I had never done 18th Century menswear before. We were going for 1760s (he's really my soulmate, he even likes the same decades I do), and all the patterns out there were for 1780 or later. (Whyyyyyy?) I didn't want to spend a ton of money on a pattern I was going to need to alter anyway, so I opted for the Butterick colonial menswear pattern.

This was a surprisingly good pattern. The shapes are mostly correct for the period, and needed only a little bit of adjustment to make the 1760s, like adding skirtings to the back of the coat. As they were, they would have been perfect for a 1780s or 1790s look. The only mildly wonky thing was that the coat and waistcoat turned out huge. There is a metric boatload of ease in this pattern. I took almost four inches out of the center back of each piece. Yikes. They also want you to sew the front facing on wrong sides together and turn it to the outside to create a decorative band. This seemed a bit weird to me, so I just sewed it like a normal facing. I also left off the cuffs and pocket flaps because...well...I forgot.


I ran out of time before I could make the breeches, so he just wore his wool Regency ones, which worked in a pinch. I also, for some reason, bought about half as many buttons as I actually needed, so we ended up having to use some vintage square buttons I had in my stash to finish up his waistcoat.
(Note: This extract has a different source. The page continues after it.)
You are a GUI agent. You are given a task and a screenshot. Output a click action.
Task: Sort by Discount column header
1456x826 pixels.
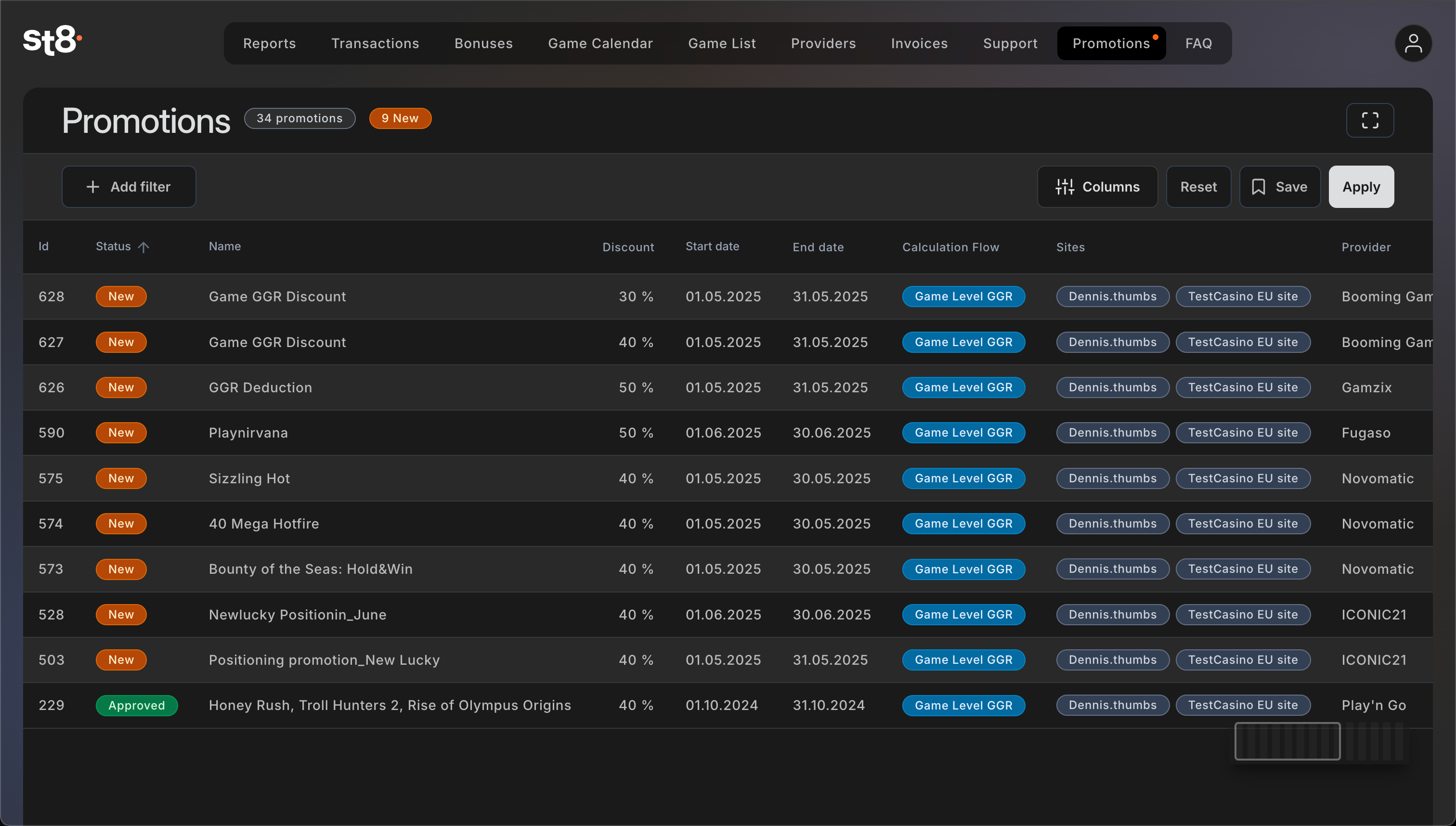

They'll eventually be replaced by something more period, because they are really annoying to fasten and they tend to get caught on everything. I'm also going to make him a new shirt, since he complains about the fit of the shoulders on the one he wears now.


So, I definitely recommend this pattern. It was really easy to put together and needed minimal alterations. It creates a really nice impression for the period, too, and the shapes are pretty accurate.